The latest winter storm to hit the nation is delivering a triple whammy Wednesday: snow, ice and rain. More than 160 million Americans in two dozen states are facing treacherous commutes and other weather-related hazards.
It's the second winter storm to hit this week, and in the Midwest that means an army of snow plows and crews working around the clock.
"We just take the snow from the left side and we push it all the way over to the right," snow plow driver Kati Horner Gonzales said.
Kansas City is facing the brunt of the storm, with residents bracing for up to 12 inches of snow -- the largest accumulation in 20 years.
One Southwest Airlines jet landed in Kansas City and promptly got stuck in the snow, forcing the airline to bus passengers to the terminal.
In many other areas, like Indiana, ice poses a huge threat.

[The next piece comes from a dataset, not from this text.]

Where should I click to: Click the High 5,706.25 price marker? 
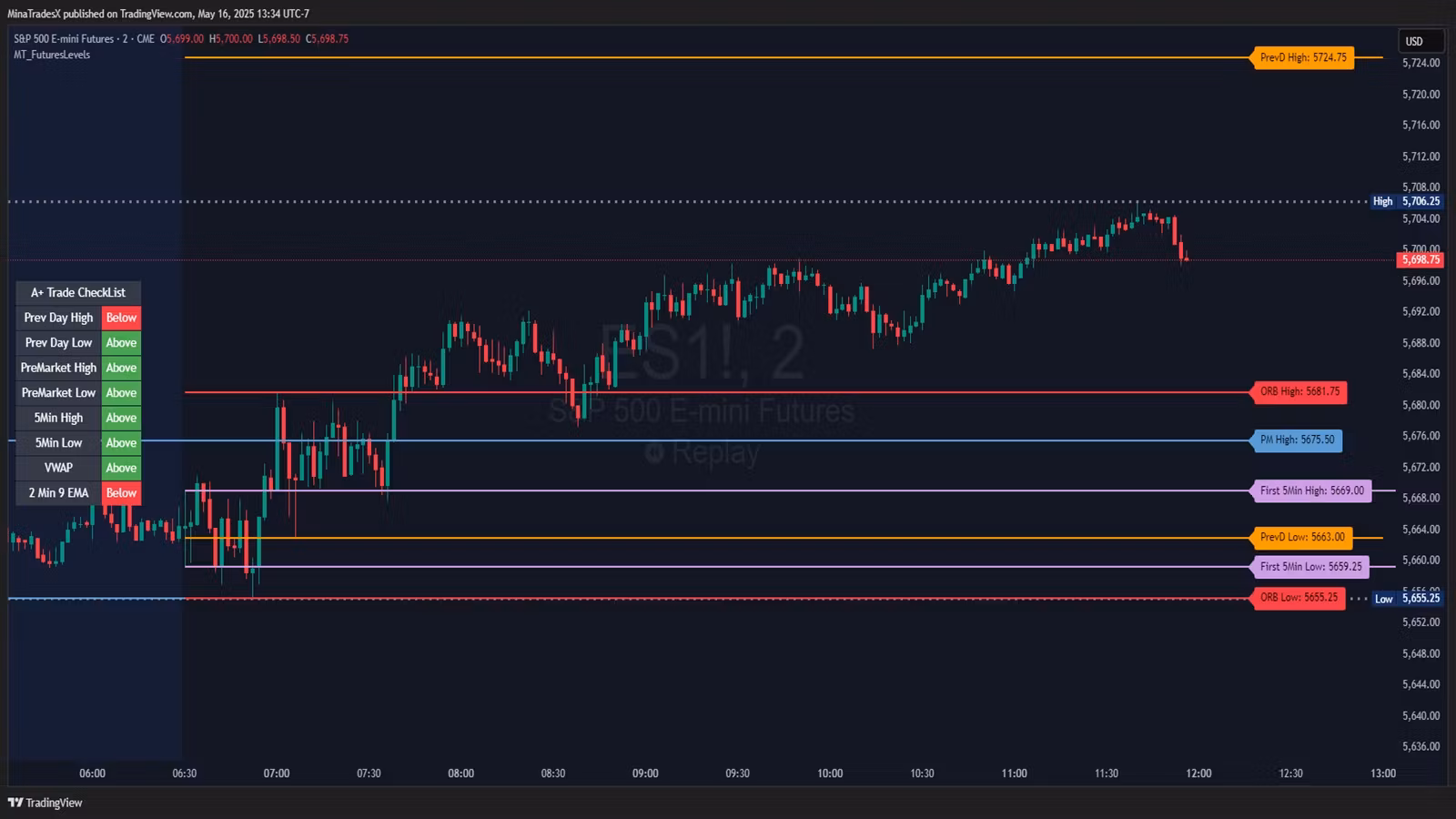tap(1407, 201)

"We've had situations where people have thought that because they were in a four-wheel drive vehicle that they're invincible," Indiana State Police Lt. Jerry Williams said.

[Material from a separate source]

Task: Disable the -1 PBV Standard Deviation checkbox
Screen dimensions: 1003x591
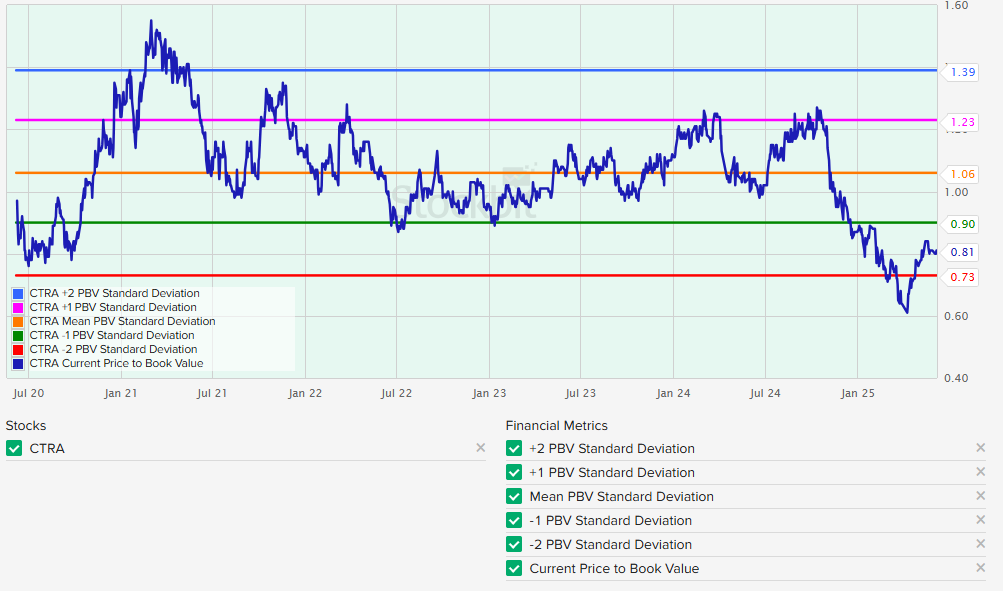Action: [x=514, y=521]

On top of the overnight snowfall, up to half an inch of ice is expected Wednesday in New Jersey, Connecticut, and New York City.
All that ice weighing down power lines is a major concern for the city. Mayor Bill Deblasio is urging commuters to stay inside or use mass transit.
Meanwhile, cities and states across the Midwest and Northeast are also reeling economically in the wake of this winter's severe weather.
The Midwest is facing a salt shortage.
"It's very difficult getting salt right now, whether it's bagged salt or bulk salt," Todd Dennis, with Rock Bottom Stone Supply, said.
"Just yesterday the price doubled actually," Michigan contractor Michael Forystek said. "So if it costs $300 to fill a truck up, now it's $600."
In the Northeast, budgets for snow removal have already been wiped out in many areas.
To make matters worse, a third storm is expected this weekend, further increasing the strain on communities that are already winter-weary.
This latest storm is also hitting as far south as Arkansas where thousands are without power after a mix of snow, sleet, and freezing rain.